▶ **Job**
Pull out every line of the material that contains the string "This" and copy each one unchanged.

## BEGIN Data shown

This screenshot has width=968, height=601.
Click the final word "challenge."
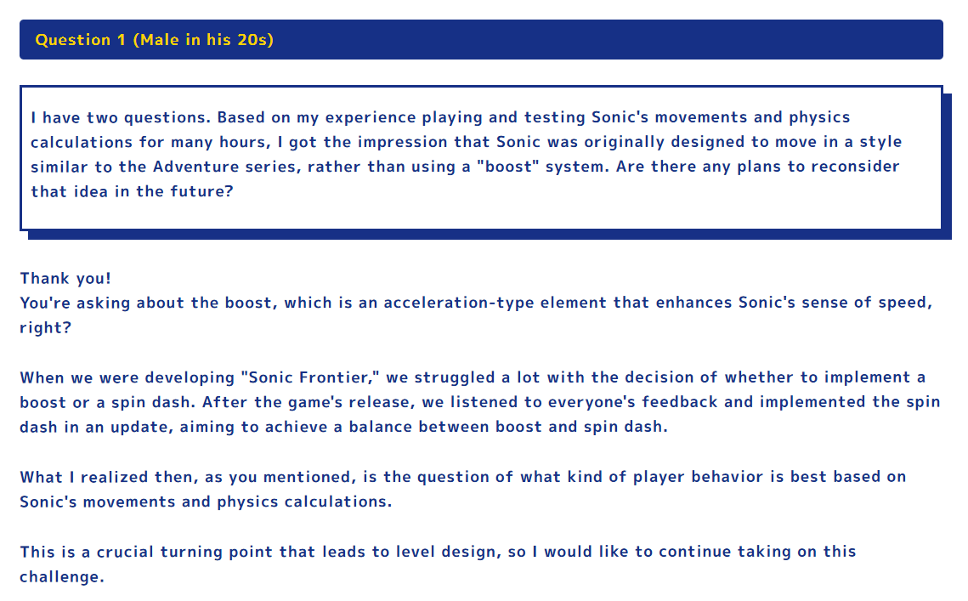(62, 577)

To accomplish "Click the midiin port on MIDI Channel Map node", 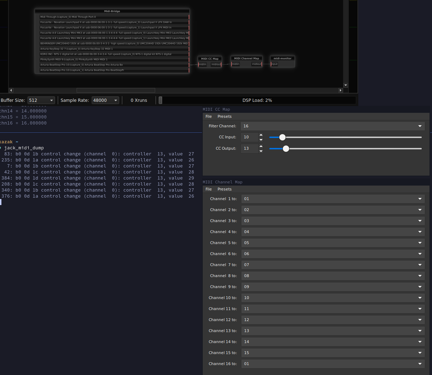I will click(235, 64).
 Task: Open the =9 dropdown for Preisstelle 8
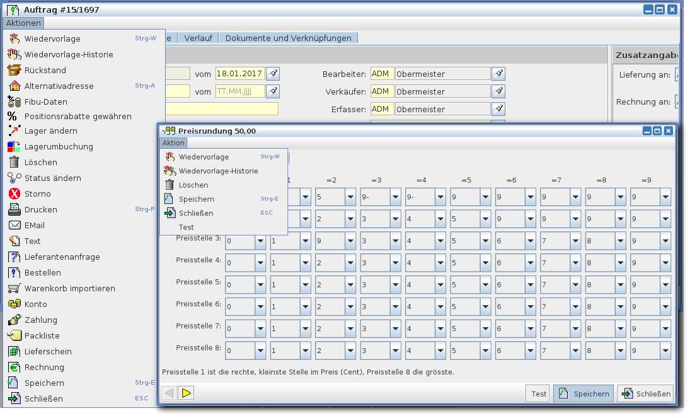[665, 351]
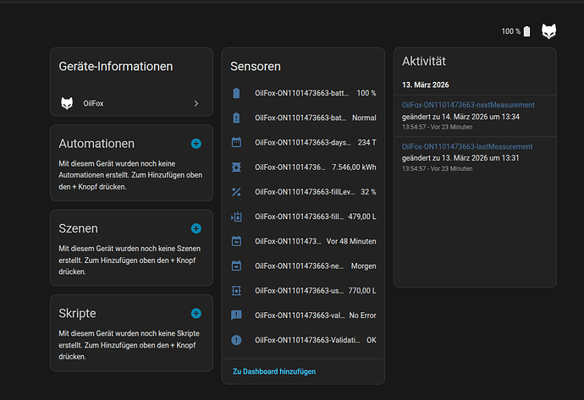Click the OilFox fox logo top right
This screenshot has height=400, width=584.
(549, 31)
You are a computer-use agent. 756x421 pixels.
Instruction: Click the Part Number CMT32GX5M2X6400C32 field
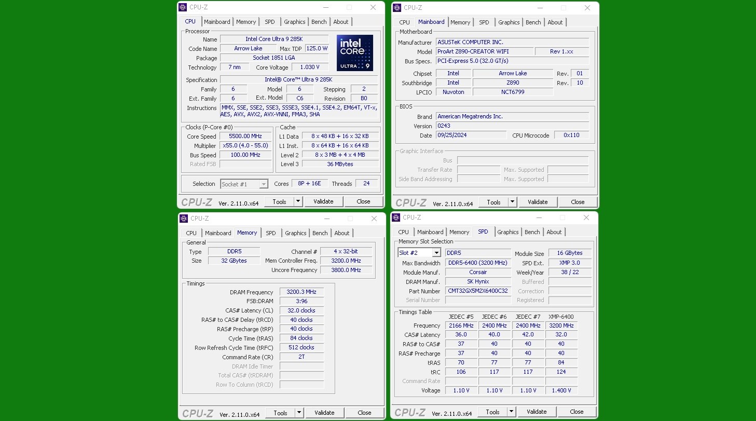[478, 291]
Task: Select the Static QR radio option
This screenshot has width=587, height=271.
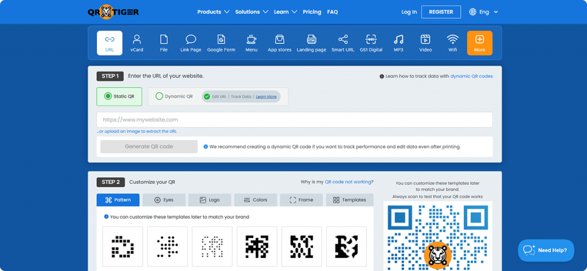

## END Data shown

▶ **Response below**
This screenshot has width=968, height=601.
This screenshot has height=400, width=584.
This screenshot has width=587, height=271.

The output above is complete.